We've recently setup a WLAN infrastructure using a WLC2504 and Aironet 1261 LWAP's; two SSID's are configured on the WLC; one configured for Guest [using lobby ambasador] and one configured for Internal use.
The requirement to deploy the Aironet 600 seris AP's has arisen due to the need to be more flexible with our telewokers.
I've read through the community posts on the subject, Aironet 600 Series OfficeExtend Access Point Configuration Guide and reviewed the capabilities of the WLC2504 yet I'm still a little hazy as to if we can support OfficeExtend with the current infrastructure equipment or if we need to review the design as a whole.
From what I've gathered OfficeExtend is supported on WLC2504's but they cannot be configured as guest anchor controller, also the 2500 series cannot terminate guest traffic outside the firewall only originate guest tunnels.
Does this mean I need to deploy a annother WLC swhich can be cnfigured as an anchor / EoIP such as WLC5508 as guest anchor controller /Office Extend controller in the DMZ with EoIP to the existing 2504?
The reason I ask is I couldn't find documentation with OfficeExtend referenced in context with an existing single WLC deployment, the configuration guide shows a WLC situated in the DMZ with a publicly reachable IP address and UDP ports 5246 and 5247 open - our solution currently consists of 1x WLC2504 on the internal LAN which presumably we can't just relocate this to the DMZ as internal AP's won't be able to authenticate?.

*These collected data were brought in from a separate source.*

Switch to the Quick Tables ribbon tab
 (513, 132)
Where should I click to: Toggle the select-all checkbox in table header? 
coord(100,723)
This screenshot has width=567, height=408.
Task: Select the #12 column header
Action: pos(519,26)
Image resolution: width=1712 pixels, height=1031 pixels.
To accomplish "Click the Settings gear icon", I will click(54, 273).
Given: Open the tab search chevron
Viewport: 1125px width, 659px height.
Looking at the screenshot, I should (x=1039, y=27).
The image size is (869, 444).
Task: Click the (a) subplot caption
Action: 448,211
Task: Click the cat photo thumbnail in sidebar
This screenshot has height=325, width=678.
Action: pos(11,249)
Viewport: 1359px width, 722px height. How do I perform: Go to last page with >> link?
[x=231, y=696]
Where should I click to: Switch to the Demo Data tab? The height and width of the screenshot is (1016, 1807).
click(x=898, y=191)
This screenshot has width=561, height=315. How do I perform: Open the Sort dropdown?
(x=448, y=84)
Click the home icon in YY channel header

Wouldn't this pose a secuirty risk? effectively we would be allowing external devices to directly access the corporate network albeit on specific ports.
Just wondering regarding best practices for solution design - I couldn't find any mention of OfficeExtend or OEAP in the SRND; realistically we could do this for our environment but in the case of most of our customers they wouldn't want any device to be able to register with the internal controller - I guess we're portentially two controllers in these cases.